> _Exercise requirements_: Only one stretch of the data below is wanted: the lines starting at the one with "Go to previous image with left arrow" and ending at the one with "Viewport: 662px width, 455px height.", both included, given again exactly.
===== Source records
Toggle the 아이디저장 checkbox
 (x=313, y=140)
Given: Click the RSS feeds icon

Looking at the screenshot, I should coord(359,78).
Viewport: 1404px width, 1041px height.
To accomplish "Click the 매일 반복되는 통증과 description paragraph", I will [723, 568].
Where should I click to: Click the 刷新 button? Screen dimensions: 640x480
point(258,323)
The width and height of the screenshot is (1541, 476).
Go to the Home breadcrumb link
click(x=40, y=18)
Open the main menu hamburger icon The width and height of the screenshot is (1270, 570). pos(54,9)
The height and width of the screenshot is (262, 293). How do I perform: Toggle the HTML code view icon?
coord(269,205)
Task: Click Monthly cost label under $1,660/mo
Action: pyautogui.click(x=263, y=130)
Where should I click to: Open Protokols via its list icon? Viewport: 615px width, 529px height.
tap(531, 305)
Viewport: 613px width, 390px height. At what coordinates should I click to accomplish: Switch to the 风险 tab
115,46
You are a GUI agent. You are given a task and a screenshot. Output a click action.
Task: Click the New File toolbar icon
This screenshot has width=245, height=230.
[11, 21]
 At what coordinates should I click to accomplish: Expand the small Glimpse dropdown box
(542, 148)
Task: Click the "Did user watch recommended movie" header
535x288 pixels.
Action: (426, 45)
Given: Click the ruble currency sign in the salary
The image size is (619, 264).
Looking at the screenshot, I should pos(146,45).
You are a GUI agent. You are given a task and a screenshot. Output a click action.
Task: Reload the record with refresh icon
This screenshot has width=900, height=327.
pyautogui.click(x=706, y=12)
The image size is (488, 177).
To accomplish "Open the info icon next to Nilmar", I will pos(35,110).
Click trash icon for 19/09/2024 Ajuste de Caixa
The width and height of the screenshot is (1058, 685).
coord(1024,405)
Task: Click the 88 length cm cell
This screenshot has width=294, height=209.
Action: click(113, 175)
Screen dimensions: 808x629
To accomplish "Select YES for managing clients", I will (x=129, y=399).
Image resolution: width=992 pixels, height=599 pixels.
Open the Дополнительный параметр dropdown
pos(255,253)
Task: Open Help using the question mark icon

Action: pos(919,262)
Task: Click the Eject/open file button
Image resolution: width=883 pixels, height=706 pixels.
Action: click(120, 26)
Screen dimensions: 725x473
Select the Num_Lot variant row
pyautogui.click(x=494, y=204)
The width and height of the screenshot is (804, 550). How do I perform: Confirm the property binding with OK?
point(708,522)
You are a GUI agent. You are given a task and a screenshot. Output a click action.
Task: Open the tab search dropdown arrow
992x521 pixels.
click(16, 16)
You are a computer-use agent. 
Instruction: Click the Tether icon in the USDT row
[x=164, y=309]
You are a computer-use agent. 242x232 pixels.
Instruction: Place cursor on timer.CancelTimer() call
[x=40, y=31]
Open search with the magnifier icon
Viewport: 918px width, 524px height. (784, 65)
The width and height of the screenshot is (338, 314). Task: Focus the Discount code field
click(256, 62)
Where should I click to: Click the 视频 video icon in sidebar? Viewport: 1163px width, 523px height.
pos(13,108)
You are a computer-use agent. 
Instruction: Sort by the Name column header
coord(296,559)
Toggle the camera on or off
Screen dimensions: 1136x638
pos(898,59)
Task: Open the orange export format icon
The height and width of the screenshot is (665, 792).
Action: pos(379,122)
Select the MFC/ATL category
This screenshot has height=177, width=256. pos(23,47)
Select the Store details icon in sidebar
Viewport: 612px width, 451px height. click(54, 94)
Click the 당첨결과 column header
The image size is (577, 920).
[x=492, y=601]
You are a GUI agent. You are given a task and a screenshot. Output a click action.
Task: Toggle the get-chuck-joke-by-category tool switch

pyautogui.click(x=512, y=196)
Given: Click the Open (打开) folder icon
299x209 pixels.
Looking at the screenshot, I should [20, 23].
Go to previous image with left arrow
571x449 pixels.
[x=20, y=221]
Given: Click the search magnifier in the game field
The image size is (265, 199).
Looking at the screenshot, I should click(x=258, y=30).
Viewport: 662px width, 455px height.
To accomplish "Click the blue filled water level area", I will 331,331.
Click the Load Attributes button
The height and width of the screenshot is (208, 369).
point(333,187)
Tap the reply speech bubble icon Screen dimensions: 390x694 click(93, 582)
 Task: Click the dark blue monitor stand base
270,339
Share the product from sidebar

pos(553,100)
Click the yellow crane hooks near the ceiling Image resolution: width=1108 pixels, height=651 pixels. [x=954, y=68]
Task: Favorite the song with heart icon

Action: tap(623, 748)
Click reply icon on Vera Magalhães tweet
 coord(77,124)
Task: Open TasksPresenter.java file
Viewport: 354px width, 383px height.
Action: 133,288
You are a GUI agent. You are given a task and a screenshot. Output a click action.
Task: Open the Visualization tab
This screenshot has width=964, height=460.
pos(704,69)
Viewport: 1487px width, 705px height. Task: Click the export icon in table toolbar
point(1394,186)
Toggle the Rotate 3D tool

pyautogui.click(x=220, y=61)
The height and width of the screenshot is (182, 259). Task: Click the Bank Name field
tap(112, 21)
==========
> _Task answer_:
Go to previous image with left arrow
571x449 pixels.
[x=20, y=221]
Given: Click the search magnifier in the game field
The image size is (265, 199).
Looking at the screenshot, I should click(x=258, y=30).
Viewport: 662px width, 455px height.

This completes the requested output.